12 September 2007

Who Likes Bombs?

Remember the good ol’ days of the Cold War? You know the 40 year ideological conflict between the United States and the debunked USSR. I consider myself a historian as well as a political scientist (I have degrees in both fields) and one thing that almost any person with a background in history will tell you is that history tends to repeat itself. Being an avid subscriber to this theory and with thousands of years of evidence to support it, I fear as if we may find ourselves again in the midst of a Cold War.

Yesterday the Russians successfully (in their words) tested the “dad of all bombs.” Excuse the peculiar name of the device, but it appears as if it is the real deal. In essence, the Russian bomb is a counter to the U.S. made device termed the “mother of all bombs.” The Russians claim their bomb is four times more powerful than its American cousin and the most powerful non-nuclear bomb in history. Both devices are vacuum bombs, which act like a nuclear bomb in the sense that they consume massive amounts of oxygen to detonate and then push that oxygen back out with incredible force.
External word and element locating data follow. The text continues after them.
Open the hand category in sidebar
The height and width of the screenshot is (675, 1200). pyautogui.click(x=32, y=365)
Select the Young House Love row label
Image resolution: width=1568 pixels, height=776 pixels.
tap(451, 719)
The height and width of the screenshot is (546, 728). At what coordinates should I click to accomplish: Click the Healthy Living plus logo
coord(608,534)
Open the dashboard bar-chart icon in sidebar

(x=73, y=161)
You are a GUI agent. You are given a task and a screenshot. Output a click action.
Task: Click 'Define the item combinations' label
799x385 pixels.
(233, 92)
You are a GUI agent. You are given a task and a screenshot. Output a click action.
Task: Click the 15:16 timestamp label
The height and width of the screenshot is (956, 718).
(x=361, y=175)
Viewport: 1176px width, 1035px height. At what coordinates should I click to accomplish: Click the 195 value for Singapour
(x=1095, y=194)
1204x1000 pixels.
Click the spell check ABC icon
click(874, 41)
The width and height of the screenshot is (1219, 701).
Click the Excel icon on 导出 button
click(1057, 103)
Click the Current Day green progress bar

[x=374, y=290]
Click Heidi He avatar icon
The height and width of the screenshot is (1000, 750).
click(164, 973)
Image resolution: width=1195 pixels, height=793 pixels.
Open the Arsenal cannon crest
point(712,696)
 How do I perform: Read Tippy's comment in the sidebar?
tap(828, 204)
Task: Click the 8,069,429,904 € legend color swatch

Does this new found bomb have any implication for renewed tensions between Moscow and Washington? Relations are strained between both President Bush and President Putin, some even calling their relationship “cold.” Bush like the rest of the world is concerned that Putin is reasserting the old “hard line” in Russia, i.e. taking countless steps away from democratization. To say that Russia is still in shambles is an understatement, but one needs to realize that they have the world’s largest oil reserves. I don’t believe anything imminent to be at hand; look towards the future for dicey relations to reassert themselves.

If the Third World War were to erupt between the U.S. and Russia in the future, I would not be concerned about “the dad of all bombs” or the “mother of all bombs.” Granted, each pack around 8 tons of TNT and are formidable, but both nations still have around 20,000 nuclear warheads sitting around. Nuclear weapons are still by far the most horrific means of killing people (and the planet for that matter) ever constructed. Even though the Cold War is over and world tensions are a shadow of what they use to be, it doesn’t mean the plutonium with its 29,000 year half life disappeared when the USSR collapsed, nor did human nature suddenly change.